Sanırım geçen yine bu sütunlarda benzer başlık içekte yayımlanan bu yazımın benzerinde ‘AKIL TUTULMASI’ ve toplumumuzun, içinde bulunduğu ‘AYMAZLIK’ haline diğer bazı yazılarımda kendimce ‘zaruret hasıl olduğunda’ yeri geldiğince değinir, bir başka deyişle ahkam keserim!...

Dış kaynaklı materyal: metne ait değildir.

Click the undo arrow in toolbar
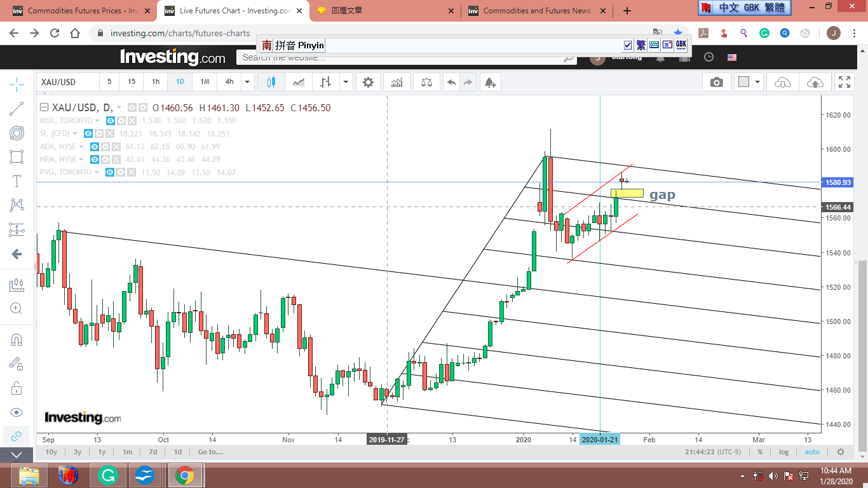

Aslında ben bu ve buna benzer konuların daha açık ve net biçimde bir tarifini/tanımlamasını yapmak amacıyla ‘belki de başkalarının aptallıkları yüzünden nasıl aklın tutsağı’ haline getirildiğimizi aklım, bilgim yettiği kadarıyla dilimin döndüğü ölçüde kalemimin kıvraklığınca anlatmaya çalışırım. Gerçekten de birilerinin, kimilerinin veya bazılarının ya da o başkalarının aptallıkları yüzünden bu toplum ‘AKLININ ESİRİ’ haline nasıl gelmiştir veya getirilmiştir?
Hep sorar dururum ama tatmin edici yanıtlar aldığım söylenemez elbette…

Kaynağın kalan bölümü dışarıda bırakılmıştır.